Personally, I found some guns to be redundant. The Chaingun, for example, remained mostly unused. I’d rather use the accuracy of the machinegun, with its modification that allows me to shoot micro-missiles. Likewise, short of wanting to kill a Mancubus rapidly and from afar, the Gauss cannon didn’t see much action. Curiously, the shotgun wasn’t completely replaced by the SSG, as its grenade launcher attachment is quite useful at dealing with imps and other, weak, clustered enemies. The rocket launcher, however, was eventually replaced by the micro-missiles. Its regular missiles are simply too slow to be of use in combat, and its locking modification was only useful at the beginning, when the micro-missiles still took time to be loaded and were limited to six per use. The plasma rifle is, perhaps, the odd one out of the bunch. Out of the arsenal, it is perhaps the most boring of the bunch. Yet its rapid fire and high capacity makes it a great weapon against anything big and slow, and a great backup against hell knights and barons, when the SSG happens to be not present, or otherwise out of commission. As for the BFG… as it is tradition with id games, it is a great problem solver and wall painter, capable of clearing out a room just as you’d expect it to.
The game runs like butter, too. I don’t have a high-end PC, holding an i5 3450, 8 GB ram and an HD 7870, and yet I can’t complain about the performance. And it looks good, too.

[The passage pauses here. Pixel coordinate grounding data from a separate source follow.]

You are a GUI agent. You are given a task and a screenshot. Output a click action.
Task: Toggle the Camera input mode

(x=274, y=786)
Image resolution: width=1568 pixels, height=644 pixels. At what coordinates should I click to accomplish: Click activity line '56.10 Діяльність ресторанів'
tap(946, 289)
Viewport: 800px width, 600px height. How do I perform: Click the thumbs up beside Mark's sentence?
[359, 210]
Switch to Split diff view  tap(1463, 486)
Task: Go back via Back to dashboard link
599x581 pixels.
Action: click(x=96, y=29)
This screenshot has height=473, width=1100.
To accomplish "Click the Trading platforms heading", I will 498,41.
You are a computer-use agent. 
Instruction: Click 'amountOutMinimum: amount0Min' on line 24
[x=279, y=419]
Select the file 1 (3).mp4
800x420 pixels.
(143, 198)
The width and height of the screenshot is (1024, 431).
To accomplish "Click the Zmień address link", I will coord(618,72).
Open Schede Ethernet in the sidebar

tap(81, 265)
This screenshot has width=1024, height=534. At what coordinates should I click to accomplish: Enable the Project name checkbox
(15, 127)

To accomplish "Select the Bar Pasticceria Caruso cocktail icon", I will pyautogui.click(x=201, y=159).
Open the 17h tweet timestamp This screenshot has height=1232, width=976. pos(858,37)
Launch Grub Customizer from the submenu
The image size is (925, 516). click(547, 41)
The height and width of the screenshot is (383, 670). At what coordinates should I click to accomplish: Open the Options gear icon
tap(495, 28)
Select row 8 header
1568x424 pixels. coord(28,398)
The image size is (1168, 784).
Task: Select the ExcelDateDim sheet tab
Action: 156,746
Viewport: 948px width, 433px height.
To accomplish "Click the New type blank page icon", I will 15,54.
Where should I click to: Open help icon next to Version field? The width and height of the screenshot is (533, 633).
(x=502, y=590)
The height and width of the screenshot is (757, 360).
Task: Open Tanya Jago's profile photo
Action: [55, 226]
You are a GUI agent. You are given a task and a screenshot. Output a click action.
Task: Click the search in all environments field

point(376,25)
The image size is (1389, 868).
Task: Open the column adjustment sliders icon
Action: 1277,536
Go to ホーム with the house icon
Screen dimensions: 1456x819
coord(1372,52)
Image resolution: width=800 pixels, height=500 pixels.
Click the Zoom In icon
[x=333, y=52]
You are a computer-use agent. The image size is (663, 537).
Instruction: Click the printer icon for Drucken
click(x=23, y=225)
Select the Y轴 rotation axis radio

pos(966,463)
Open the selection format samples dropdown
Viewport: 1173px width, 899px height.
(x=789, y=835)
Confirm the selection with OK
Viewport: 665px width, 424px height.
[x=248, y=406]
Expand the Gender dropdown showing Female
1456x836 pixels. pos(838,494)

I was initially apprehensive given what I had seen. Doom (2016) might not place as much emphasis on resource management as it once did, nor might the levels be mazes anymore, but navigation is still important (in particular when hunting secrets), and the gunplay is great. If this is the series going forward, then I’m on board.
PS: There are interesting bits of lore throughout the game, in particular regarding the Doom slayer. I’ve also neglected to mention Doom guy’s characterization, which is quite good. For better or worse, those are not the focus of the game. Perhaps I’ll explore them in the future.